We are fortunate to have a good-sized mud room. It’s large enough to hold coats, hats, gloves, three bicycles, two cabinets (one w/ toys/sporting equipment and one with paper), a printing press (long story), and a small table. There’s also room for two wet and/or muddy dogs to hang out and dry off. I think I’ve finally figured out what the dogs talk about when they’re hanging out in the mud room. Just to give you a visual:

This is Junojuno

 

 

 

 

 

And this is Masonsnowy mason

 

 

 

 

 

 

 

Mason: Why do we have to stay out here?

Juno: You have to stay out here because you’re a slob who can’t stay out of puddles. I’m being punished simply because we’re the same species.

Mason: Do you think she’ll give us a treat?

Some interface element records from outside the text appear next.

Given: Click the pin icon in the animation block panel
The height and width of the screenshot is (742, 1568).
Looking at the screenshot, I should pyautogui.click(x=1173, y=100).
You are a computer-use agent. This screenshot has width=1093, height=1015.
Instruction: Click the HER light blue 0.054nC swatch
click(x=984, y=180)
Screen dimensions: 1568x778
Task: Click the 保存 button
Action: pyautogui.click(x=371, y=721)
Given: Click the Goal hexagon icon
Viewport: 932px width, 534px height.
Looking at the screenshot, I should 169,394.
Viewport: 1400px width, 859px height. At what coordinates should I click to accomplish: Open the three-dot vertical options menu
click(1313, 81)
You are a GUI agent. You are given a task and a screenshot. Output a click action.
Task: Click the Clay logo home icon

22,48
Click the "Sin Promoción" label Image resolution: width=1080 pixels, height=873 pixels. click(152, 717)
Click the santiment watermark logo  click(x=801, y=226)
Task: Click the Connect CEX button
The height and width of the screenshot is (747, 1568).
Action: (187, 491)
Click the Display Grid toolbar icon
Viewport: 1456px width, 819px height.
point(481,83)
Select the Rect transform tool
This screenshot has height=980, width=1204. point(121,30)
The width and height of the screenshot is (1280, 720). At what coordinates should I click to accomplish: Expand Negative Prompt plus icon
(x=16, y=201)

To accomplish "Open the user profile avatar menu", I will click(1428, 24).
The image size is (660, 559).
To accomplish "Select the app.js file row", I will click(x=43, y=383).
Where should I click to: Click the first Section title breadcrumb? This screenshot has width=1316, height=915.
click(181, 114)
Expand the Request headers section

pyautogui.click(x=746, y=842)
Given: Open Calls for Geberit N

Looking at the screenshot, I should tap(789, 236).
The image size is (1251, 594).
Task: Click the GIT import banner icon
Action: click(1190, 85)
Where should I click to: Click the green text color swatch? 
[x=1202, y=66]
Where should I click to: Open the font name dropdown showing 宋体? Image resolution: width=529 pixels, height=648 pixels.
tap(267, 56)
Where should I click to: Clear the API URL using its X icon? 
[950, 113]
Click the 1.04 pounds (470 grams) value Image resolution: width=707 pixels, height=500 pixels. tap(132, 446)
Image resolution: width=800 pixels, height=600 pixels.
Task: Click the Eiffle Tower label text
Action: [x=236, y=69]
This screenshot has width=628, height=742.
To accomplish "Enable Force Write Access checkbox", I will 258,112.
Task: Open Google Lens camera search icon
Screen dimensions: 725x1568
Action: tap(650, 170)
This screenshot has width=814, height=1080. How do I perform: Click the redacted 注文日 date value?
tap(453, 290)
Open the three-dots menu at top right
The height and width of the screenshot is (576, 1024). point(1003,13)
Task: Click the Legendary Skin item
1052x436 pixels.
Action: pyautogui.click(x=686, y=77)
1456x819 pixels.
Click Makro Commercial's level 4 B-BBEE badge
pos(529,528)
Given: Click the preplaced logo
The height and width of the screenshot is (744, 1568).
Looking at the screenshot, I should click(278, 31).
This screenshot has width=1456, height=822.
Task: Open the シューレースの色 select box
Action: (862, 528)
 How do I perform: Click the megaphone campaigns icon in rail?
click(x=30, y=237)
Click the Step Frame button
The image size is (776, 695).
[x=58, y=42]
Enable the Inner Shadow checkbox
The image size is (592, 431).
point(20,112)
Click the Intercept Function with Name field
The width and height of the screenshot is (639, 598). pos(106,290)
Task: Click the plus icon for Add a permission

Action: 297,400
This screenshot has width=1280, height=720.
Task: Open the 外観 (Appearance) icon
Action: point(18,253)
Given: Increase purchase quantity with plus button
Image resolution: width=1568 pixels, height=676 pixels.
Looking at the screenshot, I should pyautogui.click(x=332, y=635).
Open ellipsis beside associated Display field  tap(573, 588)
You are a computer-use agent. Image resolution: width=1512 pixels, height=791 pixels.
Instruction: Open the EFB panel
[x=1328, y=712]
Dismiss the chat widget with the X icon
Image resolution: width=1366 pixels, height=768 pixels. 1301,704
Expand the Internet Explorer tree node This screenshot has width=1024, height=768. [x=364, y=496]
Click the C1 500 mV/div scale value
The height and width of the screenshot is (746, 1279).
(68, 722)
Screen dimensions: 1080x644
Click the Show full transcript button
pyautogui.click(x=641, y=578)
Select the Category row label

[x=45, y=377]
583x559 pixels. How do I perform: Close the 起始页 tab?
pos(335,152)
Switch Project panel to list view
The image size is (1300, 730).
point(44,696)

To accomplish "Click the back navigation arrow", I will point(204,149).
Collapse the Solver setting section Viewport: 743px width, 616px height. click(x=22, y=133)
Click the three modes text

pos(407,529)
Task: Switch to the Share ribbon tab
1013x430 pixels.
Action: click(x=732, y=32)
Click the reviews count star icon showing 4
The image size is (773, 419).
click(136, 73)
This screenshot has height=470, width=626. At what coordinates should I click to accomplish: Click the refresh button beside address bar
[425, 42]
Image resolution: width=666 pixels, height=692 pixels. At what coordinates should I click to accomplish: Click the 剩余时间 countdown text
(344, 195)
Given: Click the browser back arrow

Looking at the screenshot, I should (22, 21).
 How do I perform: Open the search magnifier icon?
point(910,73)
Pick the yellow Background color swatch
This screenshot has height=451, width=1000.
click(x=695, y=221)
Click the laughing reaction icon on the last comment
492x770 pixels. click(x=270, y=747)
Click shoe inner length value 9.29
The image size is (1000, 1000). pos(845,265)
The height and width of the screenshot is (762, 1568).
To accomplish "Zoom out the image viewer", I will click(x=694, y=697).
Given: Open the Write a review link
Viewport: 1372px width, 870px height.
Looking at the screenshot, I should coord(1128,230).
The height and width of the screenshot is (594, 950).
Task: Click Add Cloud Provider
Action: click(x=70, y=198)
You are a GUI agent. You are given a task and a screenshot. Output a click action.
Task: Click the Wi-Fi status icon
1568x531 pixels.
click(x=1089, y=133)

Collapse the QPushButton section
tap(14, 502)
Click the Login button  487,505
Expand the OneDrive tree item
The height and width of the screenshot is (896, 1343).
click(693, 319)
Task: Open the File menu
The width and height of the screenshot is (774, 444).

Juno: Perhaps. If you don’t chew on anybody’s boots.

Mason: Mmm.. boots. They smell like our people.

Juno: Get That Out Of Your Mouth.

Mason: I love our people.

Juno: Me too. It’s awfully quiet in there. I hope she’s okay.

Mason: Maybe she’ll give us a treat when we come in.

Juno: Not if you don’t get that out of your mouth. Have some dignity.

Mason: I really love things that smell like our people.

Juno: What’s that noise? It sounds like somebody’s screaming. Is she okay?

Mason: I think that’s the tea kettle. The whistle hurts my ears.

Juno: If I were in there, I could help her. I could herd that motherfucking tea kettle into next week if she’d only let me.

Mason: Have they ever given us tea? I’m pretty sure I’d like it.

Juno: Would you be quiet? I’m trying to listen. Dammit, how can I keep an eye on the house when I’m stuck in here with you?

Mason: Sorry.

Juno: And stop that incessant licking.

[The door opens.]

Me: Okay puppies, I think you’re dry. Come on.

Juno: Oh thank Dog.

Mason: Do you think she’s gonna give us a treat?